PROMPT — Which lines in the data below contain the string "computer"? Show each one.

********

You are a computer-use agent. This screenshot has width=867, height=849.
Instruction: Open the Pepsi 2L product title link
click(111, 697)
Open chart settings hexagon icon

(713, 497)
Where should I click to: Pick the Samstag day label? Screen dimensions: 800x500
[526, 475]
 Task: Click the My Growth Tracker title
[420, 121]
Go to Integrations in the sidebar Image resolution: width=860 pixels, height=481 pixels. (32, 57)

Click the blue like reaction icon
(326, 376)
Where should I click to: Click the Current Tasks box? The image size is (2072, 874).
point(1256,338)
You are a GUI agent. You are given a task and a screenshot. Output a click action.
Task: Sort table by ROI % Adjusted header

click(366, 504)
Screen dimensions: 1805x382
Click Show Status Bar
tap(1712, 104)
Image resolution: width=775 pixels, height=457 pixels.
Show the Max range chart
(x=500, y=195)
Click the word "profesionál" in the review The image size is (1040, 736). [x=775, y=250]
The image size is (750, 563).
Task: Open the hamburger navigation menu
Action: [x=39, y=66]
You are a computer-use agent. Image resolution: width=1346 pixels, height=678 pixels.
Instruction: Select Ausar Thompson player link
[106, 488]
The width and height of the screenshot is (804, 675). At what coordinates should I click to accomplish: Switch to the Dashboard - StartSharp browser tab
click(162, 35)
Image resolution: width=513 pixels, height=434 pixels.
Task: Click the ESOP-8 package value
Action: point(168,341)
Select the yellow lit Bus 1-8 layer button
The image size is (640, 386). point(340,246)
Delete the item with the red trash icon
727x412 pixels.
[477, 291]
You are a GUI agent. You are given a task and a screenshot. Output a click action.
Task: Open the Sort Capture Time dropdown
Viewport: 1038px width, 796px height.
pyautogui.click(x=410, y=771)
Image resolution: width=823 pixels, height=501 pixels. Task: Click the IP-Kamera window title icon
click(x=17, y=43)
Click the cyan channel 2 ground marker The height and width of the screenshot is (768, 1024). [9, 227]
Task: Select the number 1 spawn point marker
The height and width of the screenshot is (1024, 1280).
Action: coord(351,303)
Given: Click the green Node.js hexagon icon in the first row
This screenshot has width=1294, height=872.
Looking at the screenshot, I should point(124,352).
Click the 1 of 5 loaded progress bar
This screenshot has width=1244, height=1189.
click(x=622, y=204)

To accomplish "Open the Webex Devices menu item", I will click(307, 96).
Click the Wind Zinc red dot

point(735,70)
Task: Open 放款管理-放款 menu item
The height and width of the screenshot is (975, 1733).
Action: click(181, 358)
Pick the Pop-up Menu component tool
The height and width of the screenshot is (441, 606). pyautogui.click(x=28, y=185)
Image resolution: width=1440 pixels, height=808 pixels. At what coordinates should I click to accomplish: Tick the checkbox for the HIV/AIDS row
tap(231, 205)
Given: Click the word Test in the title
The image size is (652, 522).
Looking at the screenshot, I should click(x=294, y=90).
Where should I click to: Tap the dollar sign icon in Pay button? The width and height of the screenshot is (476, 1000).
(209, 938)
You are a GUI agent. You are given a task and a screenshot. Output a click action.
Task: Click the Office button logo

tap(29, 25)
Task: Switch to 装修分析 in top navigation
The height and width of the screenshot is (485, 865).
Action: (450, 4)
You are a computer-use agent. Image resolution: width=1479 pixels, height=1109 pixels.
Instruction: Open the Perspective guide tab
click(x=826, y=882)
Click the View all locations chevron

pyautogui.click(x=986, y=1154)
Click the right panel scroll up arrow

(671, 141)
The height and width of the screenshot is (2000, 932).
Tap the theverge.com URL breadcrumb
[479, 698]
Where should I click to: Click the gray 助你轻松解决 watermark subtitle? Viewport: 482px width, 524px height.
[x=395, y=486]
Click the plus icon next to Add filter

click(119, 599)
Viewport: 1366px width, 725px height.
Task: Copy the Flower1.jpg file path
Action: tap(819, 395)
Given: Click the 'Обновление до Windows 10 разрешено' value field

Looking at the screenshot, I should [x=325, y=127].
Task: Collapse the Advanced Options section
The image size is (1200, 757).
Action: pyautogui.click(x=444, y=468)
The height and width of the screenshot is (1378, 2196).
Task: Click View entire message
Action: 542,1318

********

RESULT OF THIS EXERCISE —
You are a computer-use agent. This screenshot has width=867, height=849.
You are a computer-use agent. Image resolution: width=1346 pixels, height=678 pixels.
You are a computer-use agent. Image resolution: width=1479 pixels, height=1109 pixels.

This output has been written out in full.